Okay, maybe it wasn't the song itself that changed the world, but it was certainly the song that was playing when Sting ceremoniously passed the musical torch to Bono, whose band U2 were now poised to become the biggest band in the world upon the release of The Joshua Tree in 1987.

For the millions of fans heartbroken by the breakup of The Police in 1984, followed by the release of his jazz-inflected solo debut, Dream of The Blue Turtles, the news of the band's reunion for three shows during Amnesty International's Conspiracy of Hope concerts at Giants Stadium stirred hopes that the reunion would be permanent.

But it was during their performance of this song that Sting's detachment from the band, the song, even the audience, is at its most evident.
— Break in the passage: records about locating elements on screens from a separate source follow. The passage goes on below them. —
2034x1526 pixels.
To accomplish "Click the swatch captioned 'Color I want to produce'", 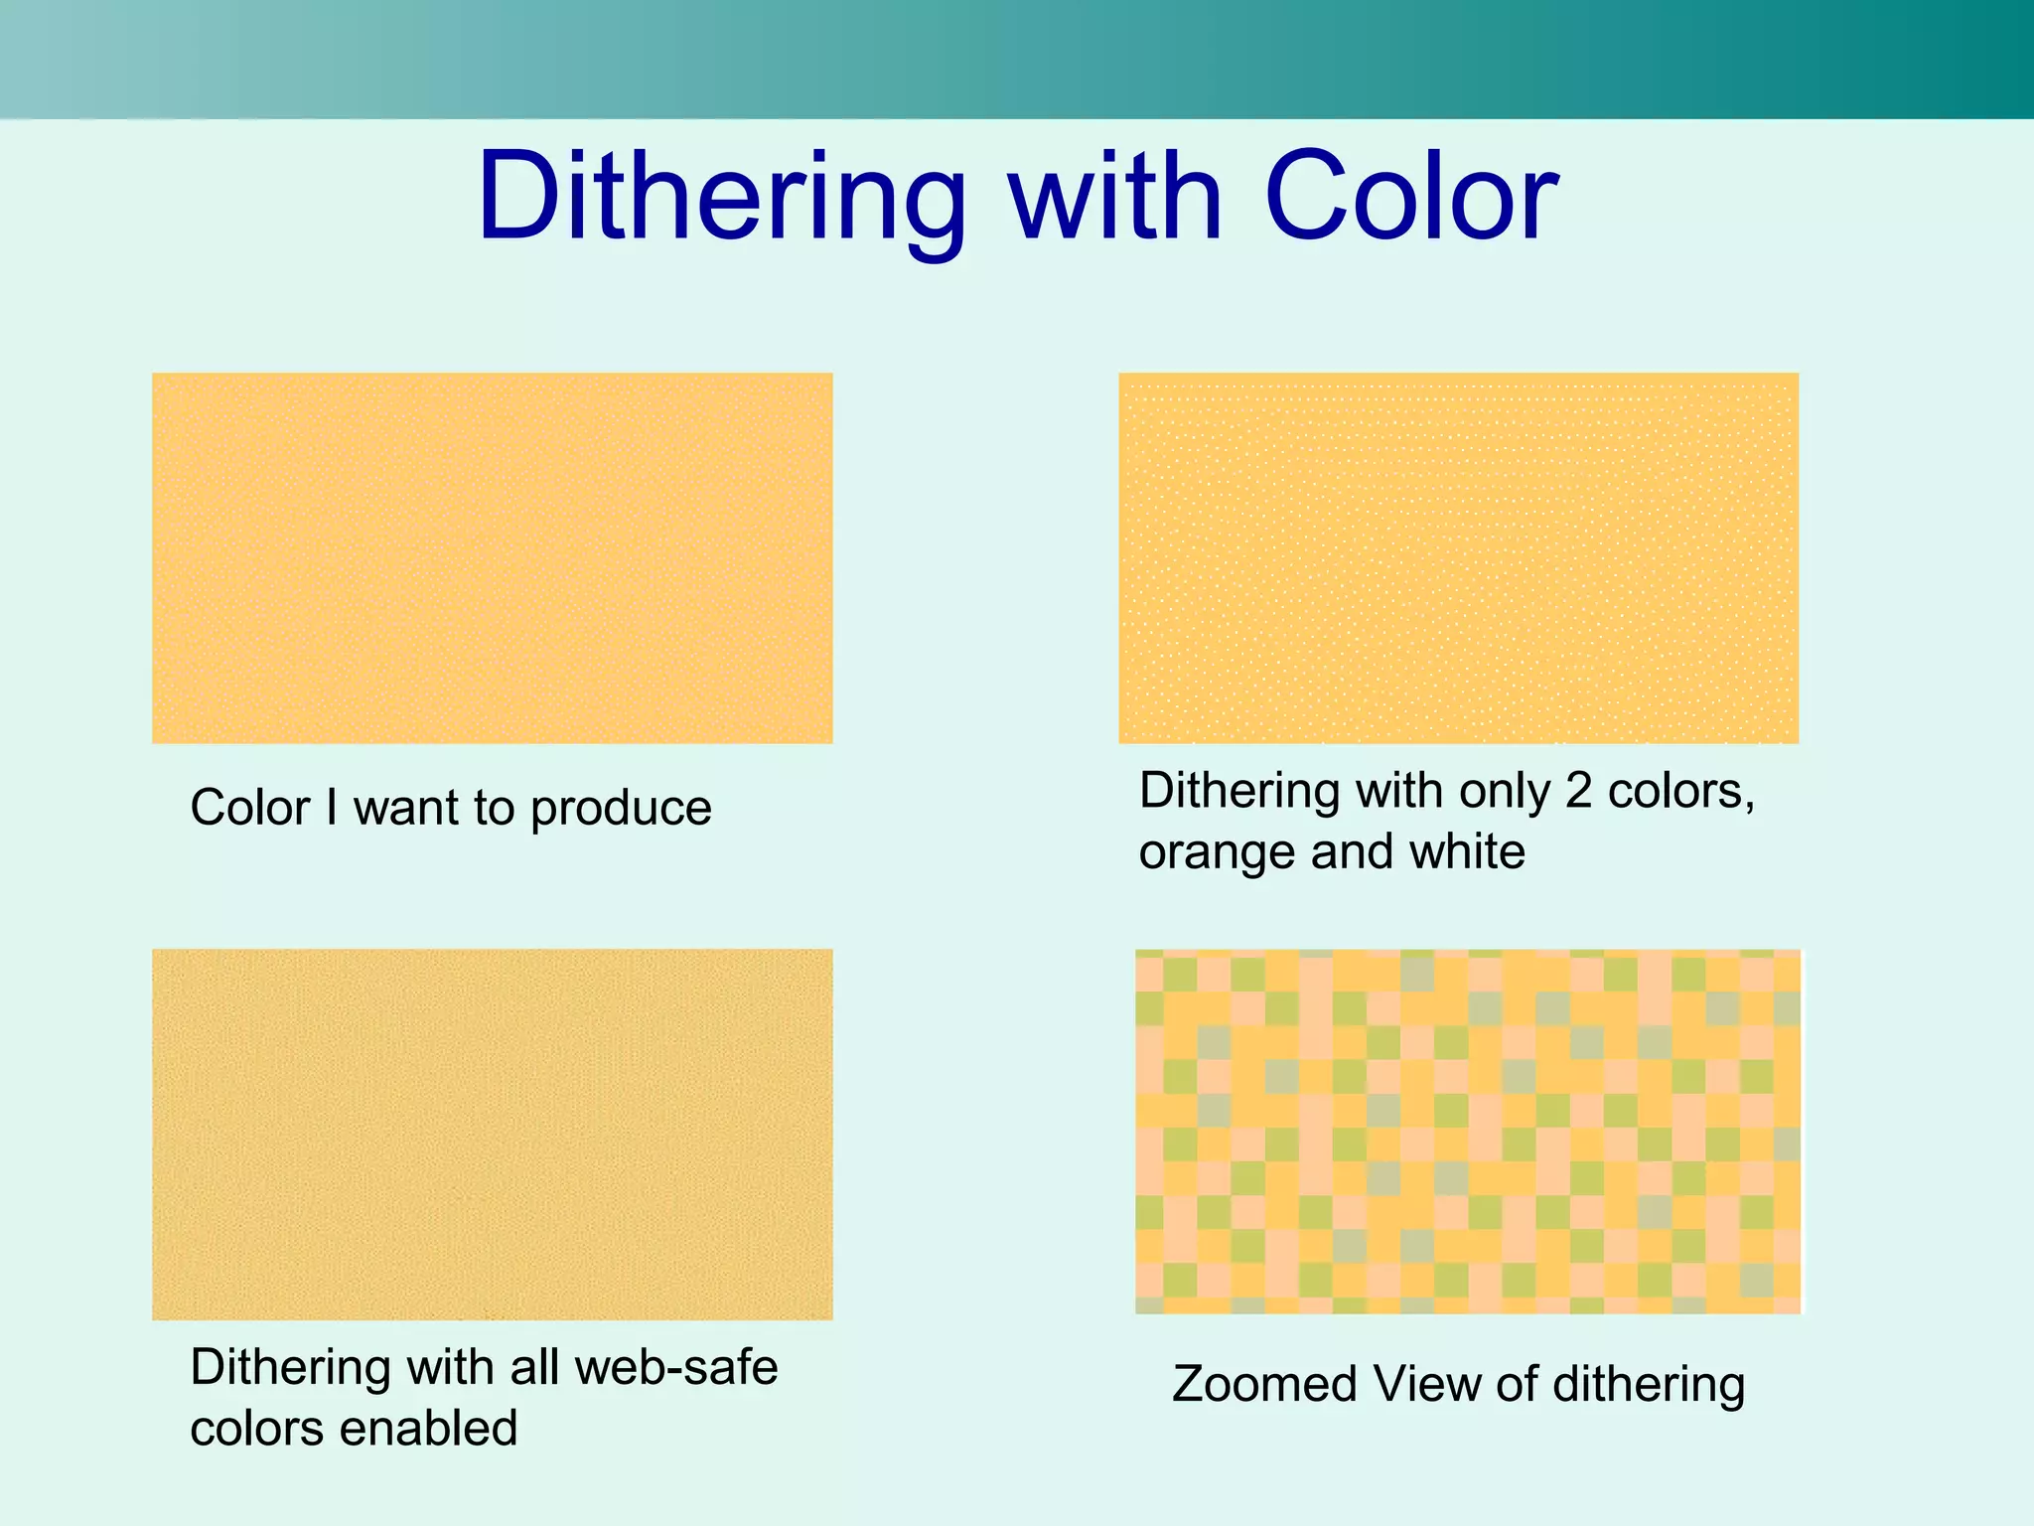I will (x=492, y=558).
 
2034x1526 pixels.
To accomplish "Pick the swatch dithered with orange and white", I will (x=1458, y=558).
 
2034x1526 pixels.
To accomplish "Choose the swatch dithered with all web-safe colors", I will (x=492, y=1134).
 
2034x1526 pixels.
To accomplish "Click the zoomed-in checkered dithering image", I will (x=1467, y=1132).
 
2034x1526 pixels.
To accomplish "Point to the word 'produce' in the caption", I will (x=621, y=809).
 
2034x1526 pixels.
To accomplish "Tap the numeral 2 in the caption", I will (x=1578, y=792).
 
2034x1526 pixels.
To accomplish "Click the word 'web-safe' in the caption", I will (x=675, y=1367).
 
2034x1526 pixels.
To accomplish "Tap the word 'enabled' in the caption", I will (x=429, y=1429).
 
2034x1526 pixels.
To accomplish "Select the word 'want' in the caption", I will (x=406, y=809).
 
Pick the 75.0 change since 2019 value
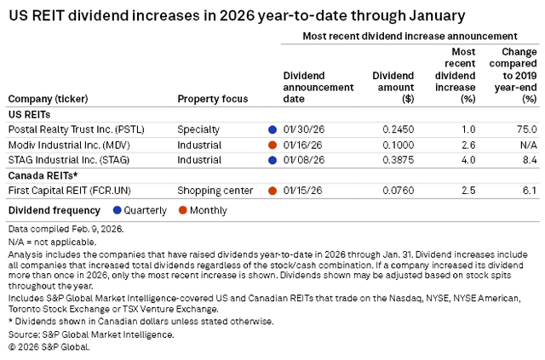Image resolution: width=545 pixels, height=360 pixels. coord(527,129)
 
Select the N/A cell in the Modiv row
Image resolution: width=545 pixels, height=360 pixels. coord(528,145)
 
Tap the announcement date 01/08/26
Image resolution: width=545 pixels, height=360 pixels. coord(302,159)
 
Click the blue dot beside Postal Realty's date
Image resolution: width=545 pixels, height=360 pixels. coord(272,129)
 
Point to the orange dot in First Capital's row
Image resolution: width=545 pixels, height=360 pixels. coord(272,190)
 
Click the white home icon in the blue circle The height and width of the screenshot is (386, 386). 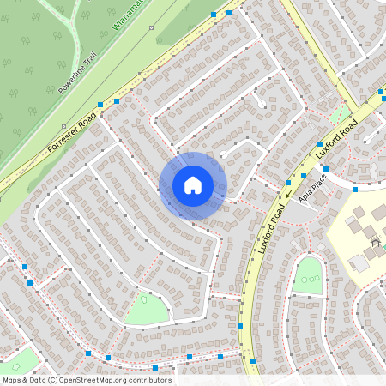pyautogui.click(x=193, y=185)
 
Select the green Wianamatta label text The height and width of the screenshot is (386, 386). pyautogui.click(x=130, y=15)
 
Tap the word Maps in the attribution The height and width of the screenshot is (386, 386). pyautogui.click(x=11, y=380)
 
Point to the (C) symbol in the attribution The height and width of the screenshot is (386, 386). pyautogui.click(x=52, y=380)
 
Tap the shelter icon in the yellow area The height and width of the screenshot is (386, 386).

Being a vocal supporter of Amnesty International's efforts and knowing that a Police reunion would draw so much more attention to the cause, Sting agreed to the reunion.

Maybe there was a part of him that relished the musical chemistry of the band and hoped that the time apart would erase the personality and ego clashes. The only way to know for sure if he could still wear the uniform, so to speak, was to go through with a reunion.  If there was anything left to say within the framework of the iconic band he'd helped take from the UK punk scene to sold out stadiums around the world, now was the time to find out.

And while the band turned in inspired versions of "Driven To Tears" and "Every Breath You Take", it was their performance of "Invisible Sun" that unknowingly signaled the musical passing of the torch from Sting and The Police to Bono and U2.  As Bono strolled onstage halfway through the song to join Sting at the mic for the second verse, U2 were now seen as equals to The Police - a point later driven home by the success of The Joshua Tree in 1987.



The Police, of course, would enter the studio in July 1986 to record their sixth studio album, but tensions within the band resurfaced and were only made worse when Stewart Copeland broke his collarbone in a polo match and was unable to play drums for the sessions.  The only result of these sessions was "Don't Stand So Close To Me '86", complete with drum machine.